> **DESCRIPTION OF THE TASK**
Count the lines below containing "computer". Number only.

---

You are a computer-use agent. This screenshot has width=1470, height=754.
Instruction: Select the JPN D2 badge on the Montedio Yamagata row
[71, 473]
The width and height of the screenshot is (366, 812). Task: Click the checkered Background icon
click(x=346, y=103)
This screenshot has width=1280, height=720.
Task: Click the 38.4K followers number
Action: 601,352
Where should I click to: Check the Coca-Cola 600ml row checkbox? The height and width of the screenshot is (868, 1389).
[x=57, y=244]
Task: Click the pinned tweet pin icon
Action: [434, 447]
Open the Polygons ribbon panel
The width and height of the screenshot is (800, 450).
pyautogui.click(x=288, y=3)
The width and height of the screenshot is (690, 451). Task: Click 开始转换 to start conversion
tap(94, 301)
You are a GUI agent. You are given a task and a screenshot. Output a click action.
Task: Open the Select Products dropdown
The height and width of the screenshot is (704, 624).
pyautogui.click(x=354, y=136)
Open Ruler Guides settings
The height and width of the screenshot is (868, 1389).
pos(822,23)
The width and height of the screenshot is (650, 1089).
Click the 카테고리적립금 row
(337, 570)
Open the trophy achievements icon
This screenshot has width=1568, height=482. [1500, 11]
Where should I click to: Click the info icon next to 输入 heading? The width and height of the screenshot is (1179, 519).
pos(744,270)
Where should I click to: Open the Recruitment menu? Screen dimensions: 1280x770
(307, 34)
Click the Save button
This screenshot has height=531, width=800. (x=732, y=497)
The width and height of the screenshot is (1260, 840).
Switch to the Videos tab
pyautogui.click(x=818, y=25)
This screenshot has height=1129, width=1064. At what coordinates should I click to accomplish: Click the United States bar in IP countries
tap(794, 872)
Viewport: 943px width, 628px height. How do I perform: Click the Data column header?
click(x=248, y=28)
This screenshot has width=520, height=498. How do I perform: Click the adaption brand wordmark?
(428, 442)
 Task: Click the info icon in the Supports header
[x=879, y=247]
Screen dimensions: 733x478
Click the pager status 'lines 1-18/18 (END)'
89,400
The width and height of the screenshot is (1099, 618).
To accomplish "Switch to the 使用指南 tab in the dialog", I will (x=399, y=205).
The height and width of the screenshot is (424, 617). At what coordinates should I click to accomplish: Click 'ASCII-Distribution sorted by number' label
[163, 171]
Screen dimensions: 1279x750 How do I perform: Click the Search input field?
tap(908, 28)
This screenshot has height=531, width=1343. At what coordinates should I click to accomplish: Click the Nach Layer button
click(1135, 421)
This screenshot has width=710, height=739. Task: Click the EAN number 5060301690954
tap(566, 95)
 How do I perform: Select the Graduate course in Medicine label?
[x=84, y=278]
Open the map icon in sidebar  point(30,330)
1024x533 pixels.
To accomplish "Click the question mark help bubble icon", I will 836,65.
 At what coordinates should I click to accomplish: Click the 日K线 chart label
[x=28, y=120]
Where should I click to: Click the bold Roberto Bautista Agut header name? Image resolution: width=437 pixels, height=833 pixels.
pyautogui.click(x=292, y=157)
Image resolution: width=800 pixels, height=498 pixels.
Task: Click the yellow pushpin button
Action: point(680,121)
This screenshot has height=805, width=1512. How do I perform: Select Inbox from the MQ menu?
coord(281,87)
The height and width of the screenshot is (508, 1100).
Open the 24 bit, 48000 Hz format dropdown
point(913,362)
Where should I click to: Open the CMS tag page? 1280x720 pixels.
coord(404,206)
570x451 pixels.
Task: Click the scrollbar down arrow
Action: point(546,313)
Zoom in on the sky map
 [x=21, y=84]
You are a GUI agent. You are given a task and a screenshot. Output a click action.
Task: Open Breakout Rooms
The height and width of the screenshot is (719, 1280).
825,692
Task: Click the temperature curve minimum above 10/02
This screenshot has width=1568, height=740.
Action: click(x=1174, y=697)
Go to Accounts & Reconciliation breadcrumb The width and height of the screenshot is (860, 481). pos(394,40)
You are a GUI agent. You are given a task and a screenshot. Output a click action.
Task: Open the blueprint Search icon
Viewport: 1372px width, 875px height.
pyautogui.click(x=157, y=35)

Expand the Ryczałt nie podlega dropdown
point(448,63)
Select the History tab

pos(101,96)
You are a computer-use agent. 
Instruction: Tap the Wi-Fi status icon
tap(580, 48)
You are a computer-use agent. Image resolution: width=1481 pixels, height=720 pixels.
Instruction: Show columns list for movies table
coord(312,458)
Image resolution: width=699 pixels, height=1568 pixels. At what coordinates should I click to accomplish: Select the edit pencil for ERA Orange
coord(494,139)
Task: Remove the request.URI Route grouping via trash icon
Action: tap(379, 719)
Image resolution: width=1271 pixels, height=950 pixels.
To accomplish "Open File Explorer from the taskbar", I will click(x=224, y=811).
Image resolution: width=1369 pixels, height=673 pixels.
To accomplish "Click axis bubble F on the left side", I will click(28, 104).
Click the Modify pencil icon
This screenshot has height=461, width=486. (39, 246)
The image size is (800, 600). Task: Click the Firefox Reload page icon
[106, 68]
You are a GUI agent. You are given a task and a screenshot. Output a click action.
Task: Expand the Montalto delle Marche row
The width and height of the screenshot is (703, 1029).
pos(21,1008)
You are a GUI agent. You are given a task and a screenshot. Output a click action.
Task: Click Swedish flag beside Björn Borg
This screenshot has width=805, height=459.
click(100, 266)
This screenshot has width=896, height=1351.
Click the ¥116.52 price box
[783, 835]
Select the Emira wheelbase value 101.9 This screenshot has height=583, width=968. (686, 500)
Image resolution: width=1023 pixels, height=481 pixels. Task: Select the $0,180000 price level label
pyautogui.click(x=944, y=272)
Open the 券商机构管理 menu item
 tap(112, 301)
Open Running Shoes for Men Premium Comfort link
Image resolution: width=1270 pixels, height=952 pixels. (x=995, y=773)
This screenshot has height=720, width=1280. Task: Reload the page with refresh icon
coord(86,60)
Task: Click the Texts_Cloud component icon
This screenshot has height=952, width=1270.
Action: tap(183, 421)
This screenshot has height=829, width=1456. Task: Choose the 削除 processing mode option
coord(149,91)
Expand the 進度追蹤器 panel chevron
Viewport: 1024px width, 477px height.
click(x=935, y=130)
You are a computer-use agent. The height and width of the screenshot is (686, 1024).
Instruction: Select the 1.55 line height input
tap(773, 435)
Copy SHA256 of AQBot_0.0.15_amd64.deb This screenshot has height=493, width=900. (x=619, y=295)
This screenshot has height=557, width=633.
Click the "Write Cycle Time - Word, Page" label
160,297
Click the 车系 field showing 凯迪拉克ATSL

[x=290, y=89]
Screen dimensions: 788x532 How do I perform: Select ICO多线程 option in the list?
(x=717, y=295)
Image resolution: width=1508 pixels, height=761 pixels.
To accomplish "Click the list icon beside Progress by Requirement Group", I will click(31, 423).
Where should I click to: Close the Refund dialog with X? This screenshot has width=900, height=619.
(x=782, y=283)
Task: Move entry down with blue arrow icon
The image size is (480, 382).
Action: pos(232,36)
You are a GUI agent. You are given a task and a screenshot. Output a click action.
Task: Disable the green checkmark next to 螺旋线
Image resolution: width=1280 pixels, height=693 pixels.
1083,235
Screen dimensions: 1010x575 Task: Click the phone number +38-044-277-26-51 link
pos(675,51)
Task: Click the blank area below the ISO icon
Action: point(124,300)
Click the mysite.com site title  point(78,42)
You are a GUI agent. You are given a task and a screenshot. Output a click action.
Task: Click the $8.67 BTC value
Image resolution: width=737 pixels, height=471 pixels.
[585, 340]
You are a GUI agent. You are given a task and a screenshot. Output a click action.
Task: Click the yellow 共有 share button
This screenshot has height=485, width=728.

---

> **WORKED SOLUTION**
4